In accepting their award, the cultural icons also spoke about growing up in Hell’s Kitchen and the Bronx, the importance of photography and the arts, and recognizing the next generation of artists and changemakers.

“This evening is special because of who it’s named after: Gordon Parks,” said Reena Denise Evers-Everette, who accepted the award on behalf of her mother, Evers-Williams. “He was a phenomenon. Still is in the African American community, [and] worldwide. He had a special relationship with my mom, too, and I’m here to represent her because she cannot be here.

“She’s just overjoyed and so is the family.
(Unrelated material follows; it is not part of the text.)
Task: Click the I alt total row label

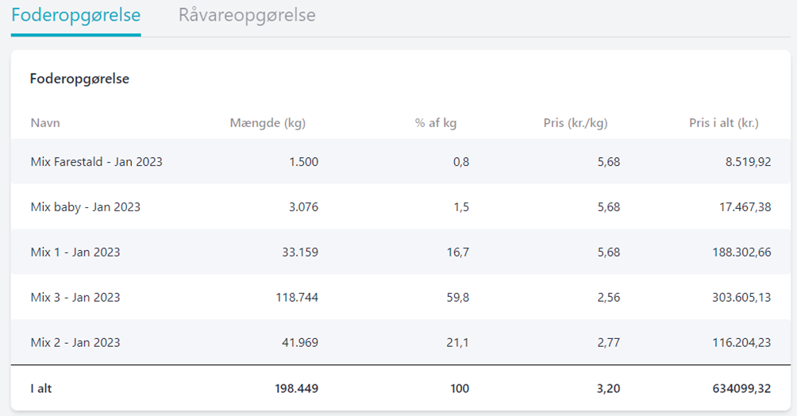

Just overjoyed with everything that is with this honor and knowing that it’s with the Gordon Parks Foundation, and what they do, and what we try to do to uplift everyone.”

Kaepernick closed out the night with an emotionally charged speech. “Nights like this also make me think about all the people who aren’t here,” he said. “All the doors, all the barriers that we still have to kick down so everybody else can come through. When we leave here today, I ask for one thing.” that all of us walk in that power. Kick those doors down.”

DJ D-Nice brought things home with a medley of lively music.

The event auction raised more than $2.3 million for the foundation with one of Parks’s auctioned works alone bringing in more than $200,000. All proceeds from the event support the foundation’s year-round fellowships, prizes, scholarships, and educational programming.

In partnership with the foundation, Steidl released an expanded edition of the 1971 book, “Gordon Parks: Born Black, A Personal Report on the Decade of Black Revolt 1960–1970,” the first book to unite Parks’s writing and photography and the first to provide a focused survey of Parks’s documentation of a crucial time for the Civil Rights and Black Power movements.
Ariama C. Long is a Report for America corps member who writes about politics for the Amsterdam News. Your donation to match our RFA grant helps keep her writing stories like this one; please consider making a tax-deductible gift of any amount today by visiting https://bit.ly/amnews1.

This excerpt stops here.